══ EXTRACTED TEXT ══

Belgian sugar waffle @ home
a) I needed to eat more of them
b) I might not get another opportunity to do so
c) I'd better find a recipe and learn how to make my own.
The authentic Liège waffle is made with a yeast dough, which means it needs at least an hour to rise, which would require me rising an hour earlier to start breakfast. Um, no.
There are a lot of recipes out there, but as I'm not a seasoned baker (thanks, crappy oven!), I wanted to find something that specifically called for an overnight proofing session, rather than guessing whether it would work.
So I went with this one (ignore the terrible page layout).
The key to making real proper Belgian sugar waffles is the secret ingredient: pearl sugar. It's essentially regular sugar pressed into larger chunks, so it doesn't melt and burn under high heat. It's also hard to find: IKEA carries it, as do some online stores.
But that didn't help me: I needed it nownownow!!

═══

WRITTEN REQUEST 1: In the Belgian sugar waffle post, what is named as the secret ingredient for making real sugar waffles?
WRITTEN REQUEST 2: Copy the Belgian sugar waffle post word for word from "Belgian sugar waffle @" to "make my own.".
WRITTEN REQUEST 3: Continue the Belgian sugar waffle post, picking up right after its final line.

══ DATA EXTRACT ══

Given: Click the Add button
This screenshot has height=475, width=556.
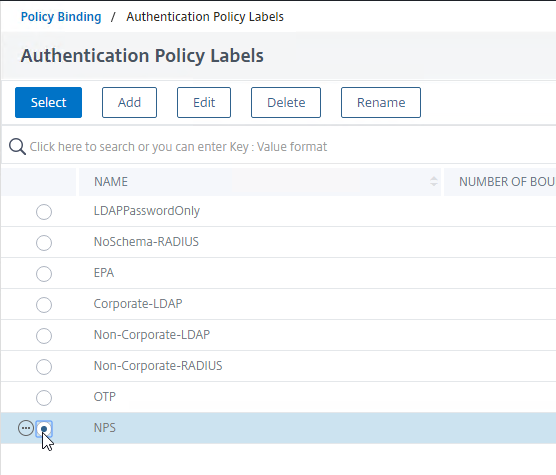Looking at the screenshot, I should (129, 102).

═══

TASK RESULT 1: Pearl sugar.

TASK RESULT 2:
Belgian sugar waffle @ home
a) I needed to eat more of them
b) I might not get another opportunity to do so
c) I'd better find a recipe and learn how to make my own.

TASK RESULT 3:
So I improvised with crystallized sugar coffee sticks that had been in the back of the cupboard for years. Once I'd collected the sugar, bashed it with a rolling pin and mixed it into the dough, I figured it would work pretty well.
As you can see, the dough is sticky, which made dividing it into single-serve portions a challenge. I quickly realized it was better to go with small dollops so they didn't ooze out of the waffle iron.
So, okay, not as pretty as the Belgian sugar waffles at Mr. Crepe. And I underestimated the Big Sugar quantity, so there weren't quite enough nuggets of sweet crunchiness.
But overall, not bad for a first attempt. And the recipe yielded 12 waffles, which meant enough left over to freeze for subsequent breakfasts.
Just need to find me some real pearl sugar ...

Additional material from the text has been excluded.